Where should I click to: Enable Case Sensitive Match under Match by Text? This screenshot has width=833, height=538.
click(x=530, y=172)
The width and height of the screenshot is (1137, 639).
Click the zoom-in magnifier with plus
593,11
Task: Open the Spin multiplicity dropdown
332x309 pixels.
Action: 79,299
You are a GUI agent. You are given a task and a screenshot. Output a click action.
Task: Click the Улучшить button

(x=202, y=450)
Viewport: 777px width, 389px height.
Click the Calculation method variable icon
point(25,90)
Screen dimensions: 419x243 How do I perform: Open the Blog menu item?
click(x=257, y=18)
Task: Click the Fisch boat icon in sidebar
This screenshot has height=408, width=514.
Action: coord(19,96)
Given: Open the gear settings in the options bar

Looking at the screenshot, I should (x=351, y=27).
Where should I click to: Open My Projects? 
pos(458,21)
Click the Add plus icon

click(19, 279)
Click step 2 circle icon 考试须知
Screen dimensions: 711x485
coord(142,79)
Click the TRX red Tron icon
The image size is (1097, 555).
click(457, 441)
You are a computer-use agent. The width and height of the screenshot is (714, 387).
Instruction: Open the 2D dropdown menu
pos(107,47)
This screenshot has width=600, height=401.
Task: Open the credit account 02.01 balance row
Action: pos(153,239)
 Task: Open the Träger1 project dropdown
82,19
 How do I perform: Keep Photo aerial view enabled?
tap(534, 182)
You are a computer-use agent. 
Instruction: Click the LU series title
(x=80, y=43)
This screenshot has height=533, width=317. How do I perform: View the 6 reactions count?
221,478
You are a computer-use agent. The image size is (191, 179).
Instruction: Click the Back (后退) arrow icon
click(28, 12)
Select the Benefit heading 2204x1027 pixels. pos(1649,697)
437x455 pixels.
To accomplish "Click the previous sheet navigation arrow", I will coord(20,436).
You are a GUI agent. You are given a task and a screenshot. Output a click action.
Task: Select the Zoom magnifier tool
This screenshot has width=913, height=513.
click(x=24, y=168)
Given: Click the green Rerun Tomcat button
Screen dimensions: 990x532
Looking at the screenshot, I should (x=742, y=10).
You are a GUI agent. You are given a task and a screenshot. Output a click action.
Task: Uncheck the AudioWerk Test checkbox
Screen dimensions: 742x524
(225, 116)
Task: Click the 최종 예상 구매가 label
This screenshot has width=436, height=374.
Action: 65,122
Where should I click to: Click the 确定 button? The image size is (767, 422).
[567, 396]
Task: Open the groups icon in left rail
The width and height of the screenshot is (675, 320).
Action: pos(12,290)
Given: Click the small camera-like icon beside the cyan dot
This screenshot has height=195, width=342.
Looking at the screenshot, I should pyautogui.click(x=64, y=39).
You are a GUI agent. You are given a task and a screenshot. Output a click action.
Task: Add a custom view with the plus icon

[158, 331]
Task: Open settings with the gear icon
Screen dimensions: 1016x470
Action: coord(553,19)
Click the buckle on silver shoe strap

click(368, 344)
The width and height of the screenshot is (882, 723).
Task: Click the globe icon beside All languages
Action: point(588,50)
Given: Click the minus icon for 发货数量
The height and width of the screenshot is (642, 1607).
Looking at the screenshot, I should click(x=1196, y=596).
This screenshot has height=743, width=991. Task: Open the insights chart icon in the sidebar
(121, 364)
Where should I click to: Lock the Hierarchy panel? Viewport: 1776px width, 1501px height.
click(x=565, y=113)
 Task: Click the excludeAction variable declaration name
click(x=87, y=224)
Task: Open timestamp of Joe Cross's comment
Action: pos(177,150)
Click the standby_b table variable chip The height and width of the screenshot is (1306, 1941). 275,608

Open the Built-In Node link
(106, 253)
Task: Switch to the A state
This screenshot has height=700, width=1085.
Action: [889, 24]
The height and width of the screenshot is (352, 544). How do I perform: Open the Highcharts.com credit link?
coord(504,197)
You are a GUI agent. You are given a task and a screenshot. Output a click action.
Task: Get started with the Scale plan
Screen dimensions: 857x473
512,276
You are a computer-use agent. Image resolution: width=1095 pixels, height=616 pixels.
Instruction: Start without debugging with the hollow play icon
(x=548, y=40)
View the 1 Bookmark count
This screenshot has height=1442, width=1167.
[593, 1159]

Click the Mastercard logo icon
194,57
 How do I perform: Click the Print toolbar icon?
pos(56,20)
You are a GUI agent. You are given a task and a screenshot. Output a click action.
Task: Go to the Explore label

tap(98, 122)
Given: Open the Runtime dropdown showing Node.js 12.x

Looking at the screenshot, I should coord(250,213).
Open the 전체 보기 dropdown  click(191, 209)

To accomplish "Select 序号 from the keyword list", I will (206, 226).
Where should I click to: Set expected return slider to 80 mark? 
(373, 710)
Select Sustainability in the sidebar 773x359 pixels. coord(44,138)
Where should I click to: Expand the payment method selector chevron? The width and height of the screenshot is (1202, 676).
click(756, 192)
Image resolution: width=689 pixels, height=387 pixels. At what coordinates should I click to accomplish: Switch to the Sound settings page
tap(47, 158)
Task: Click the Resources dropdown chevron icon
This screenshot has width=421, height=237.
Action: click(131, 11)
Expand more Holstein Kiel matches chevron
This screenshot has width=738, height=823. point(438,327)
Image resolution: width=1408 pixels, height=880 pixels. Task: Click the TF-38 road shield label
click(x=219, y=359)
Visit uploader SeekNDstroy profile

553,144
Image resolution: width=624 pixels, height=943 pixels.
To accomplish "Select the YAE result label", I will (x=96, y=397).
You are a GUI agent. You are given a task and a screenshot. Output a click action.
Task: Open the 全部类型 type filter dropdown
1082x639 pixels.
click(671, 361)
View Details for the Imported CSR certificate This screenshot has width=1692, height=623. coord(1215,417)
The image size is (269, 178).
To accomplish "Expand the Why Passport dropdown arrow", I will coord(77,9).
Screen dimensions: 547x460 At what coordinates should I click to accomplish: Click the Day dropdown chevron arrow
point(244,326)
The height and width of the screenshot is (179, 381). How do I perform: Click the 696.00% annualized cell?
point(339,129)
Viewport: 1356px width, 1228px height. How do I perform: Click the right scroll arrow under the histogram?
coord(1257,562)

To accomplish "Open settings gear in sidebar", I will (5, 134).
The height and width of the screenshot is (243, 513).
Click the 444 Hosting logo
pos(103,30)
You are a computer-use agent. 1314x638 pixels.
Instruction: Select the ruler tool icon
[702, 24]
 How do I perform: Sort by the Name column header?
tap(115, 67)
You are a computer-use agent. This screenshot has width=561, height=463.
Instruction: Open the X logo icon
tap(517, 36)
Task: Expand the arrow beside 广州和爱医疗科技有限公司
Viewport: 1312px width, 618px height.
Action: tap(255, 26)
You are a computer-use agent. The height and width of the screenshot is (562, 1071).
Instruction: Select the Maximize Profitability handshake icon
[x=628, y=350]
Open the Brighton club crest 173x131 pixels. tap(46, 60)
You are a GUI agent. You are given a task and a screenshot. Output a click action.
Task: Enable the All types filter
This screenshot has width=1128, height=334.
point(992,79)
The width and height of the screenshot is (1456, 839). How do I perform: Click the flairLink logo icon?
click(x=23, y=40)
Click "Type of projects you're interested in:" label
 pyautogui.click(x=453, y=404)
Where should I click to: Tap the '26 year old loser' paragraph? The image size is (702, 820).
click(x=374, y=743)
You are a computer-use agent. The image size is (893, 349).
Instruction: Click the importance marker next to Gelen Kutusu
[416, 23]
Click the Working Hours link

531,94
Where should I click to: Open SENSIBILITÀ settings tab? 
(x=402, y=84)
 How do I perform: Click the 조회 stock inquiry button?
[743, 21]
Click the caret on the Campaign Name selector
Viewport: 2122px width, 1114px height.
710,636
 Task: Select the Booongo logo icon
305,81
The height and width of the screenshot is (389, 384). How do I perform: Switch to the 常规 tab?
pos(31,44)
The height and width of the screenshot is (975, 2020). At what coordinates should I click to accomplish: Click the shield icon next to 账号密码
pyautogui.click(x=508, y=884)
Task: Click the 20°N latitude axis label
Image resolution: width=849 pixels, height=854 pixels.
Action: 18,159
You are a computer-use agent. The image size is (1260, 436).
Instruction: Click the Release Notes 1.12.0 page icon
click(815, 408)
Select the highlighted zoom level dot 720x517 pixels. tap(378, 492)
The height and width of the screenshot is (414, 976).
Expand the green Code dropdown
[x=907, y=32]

————

(THE TASK): Rewrite the items from the line with "Expand more Holstein Kiel matches chevron" to the line with "tap(115, 67)", changing each "dropdown" to "drop-down" and leaving everything else in those lines intact.

(RESULT OF THIS EXERCISE):
Expand more Holstein Kiel matches chevron
This screenshot has width=738, height=823. point(438,327)
Image resolution: width=1408 pixels, height=880 pixels. Task: Click the TF-38 road shield label
click(x=219, y=359)
Visit uploader SeekNDstroy profile

553,144
Image resolution: width=624 pixels, height=943 pixels.
To accomplish "Select the YAE result label", I will (x=96, y=397).
You are a GUI agent. You are given a task and a screenshot. Output a click action.
Task: Open the 全部类型 type filter drop-down
1082x639 pixels.
click(671, 361)
View Details for the Imported CSR certificate This screenshot has width=1692, height=623. coord(1215,417)
The image size is (269, 178).
To accomplish "Expand the Why Passport drop-down arrow", I will coord(77,9).
Screen dimensions: 547x460 At what coordinates should I click to accomplish: Click the Day drop-down chevron arrow
point(244,326)
The height and width of the screenshot is (179, 381). How do I perform: Click the 696.00% annualized cell?
point(339,129)
Viewport: 1356px width, 1228px height. How do I perform: Click the right scroll arrow under the histogram?
coord(1257,562)

To accomplish "Open settings gear in sidebar", I will (5, 134).
The height and width of the screenshot is (243, 513).
Click the 444 Hosting logo
pos(103,30)
You are a computer-use agent. 1314x638 pixels.
Instruction: Select the ruler tool icon
[702, 24]
 How do I perform: Sort by the Name column header?
tap(115, 67)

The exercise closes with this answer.